## DESCRIPTION OF THE TASK
Find the line below with "[Search] (352, 28)" and the line with "Credits (147, 2448)". Output exactly those lines and everything between them, leaving out the pictures.

## GIVEN INFORMATION
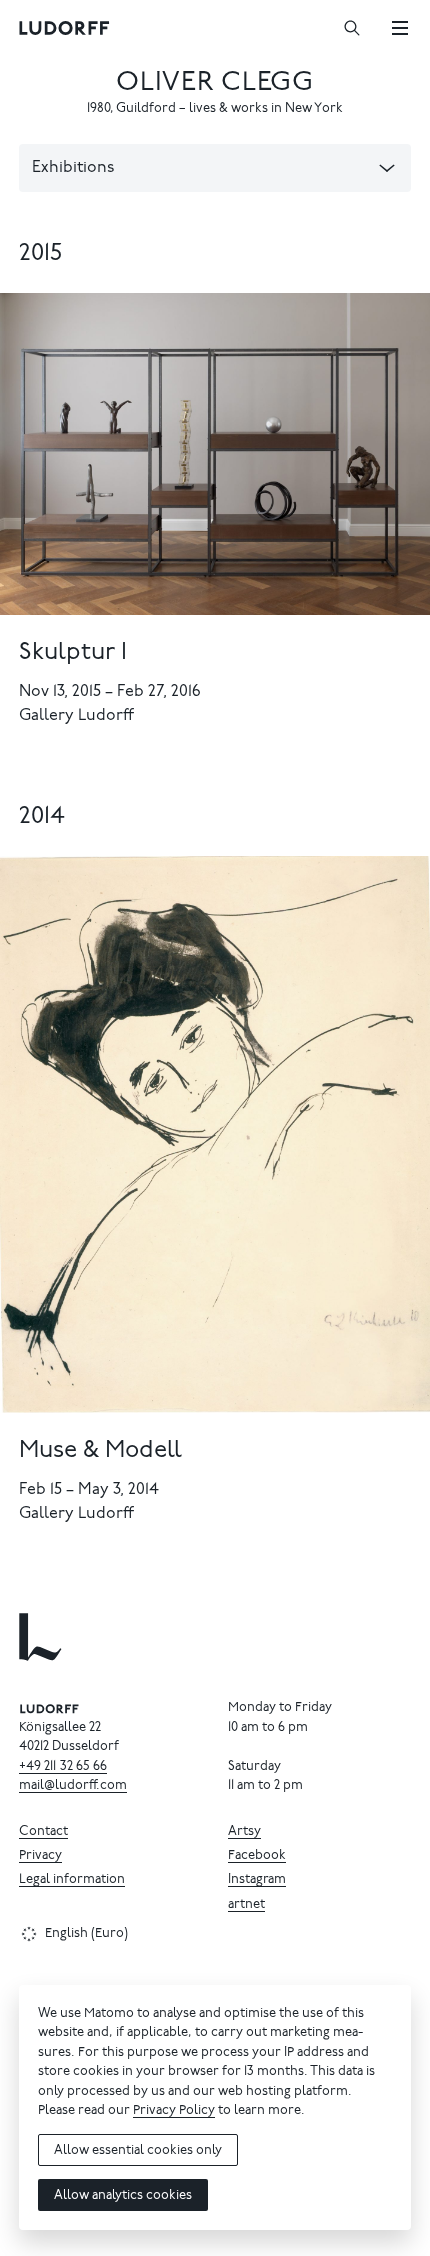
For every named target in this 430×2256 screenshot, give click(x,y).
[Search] (352, 28)
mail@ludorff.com (73, 1786)
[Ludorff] (65, 28)
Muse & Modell (100, 1451)
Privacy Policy (174, 2111)
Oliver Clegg (214, 83)
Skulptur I (73, 653)
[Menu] (400, 28)
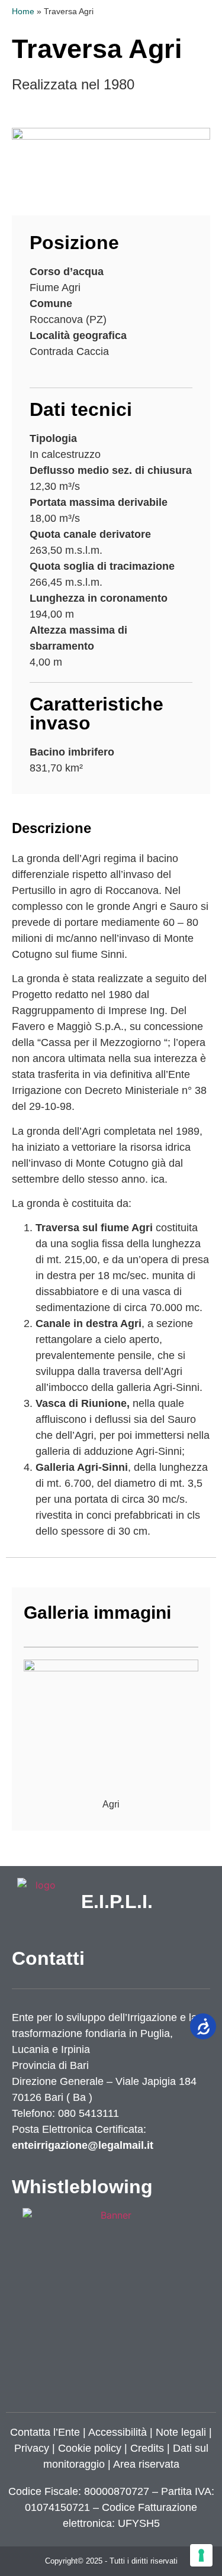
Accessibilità (117, 2432)
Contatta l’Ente (45, 2432)
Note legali (181, 2432)
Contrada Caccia (69, 351)
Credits (147, 2448)
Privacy (31, 2448)
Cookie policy (89, 2448)
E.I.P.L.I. (117, 1901)
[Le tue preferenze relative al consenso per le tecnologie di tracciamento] (201, 2555)
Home (23, 11)
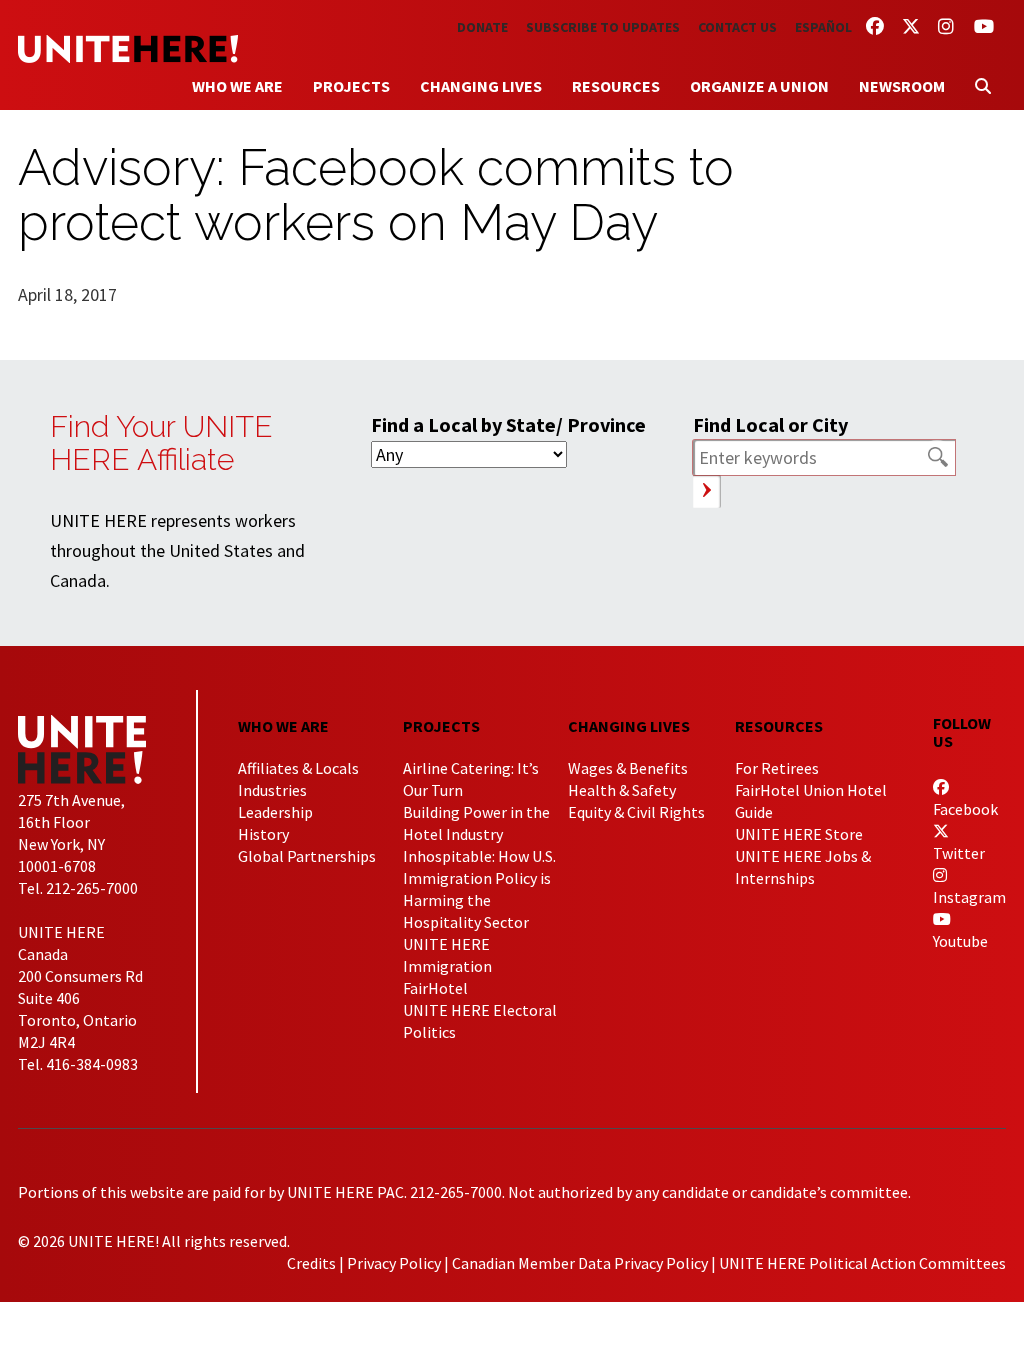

## TASK RESULT
[Search] (352, 28)
mail@ludorff.com (73, 1786)
[Ludorff] (65, 28)
Muse & Modell (100, 1451)
Privacy Policy (174, 2111)
Oliver Clegg (214, 83)
Skulptur I (73, 653)
[Menu] (400, 28)
Accessibilità (117, 2432)
Contatta l’Ente (45, 2432)
Note legali (181, 2432)
Contrada Caccia (69, 351)
Credits (147, 2448)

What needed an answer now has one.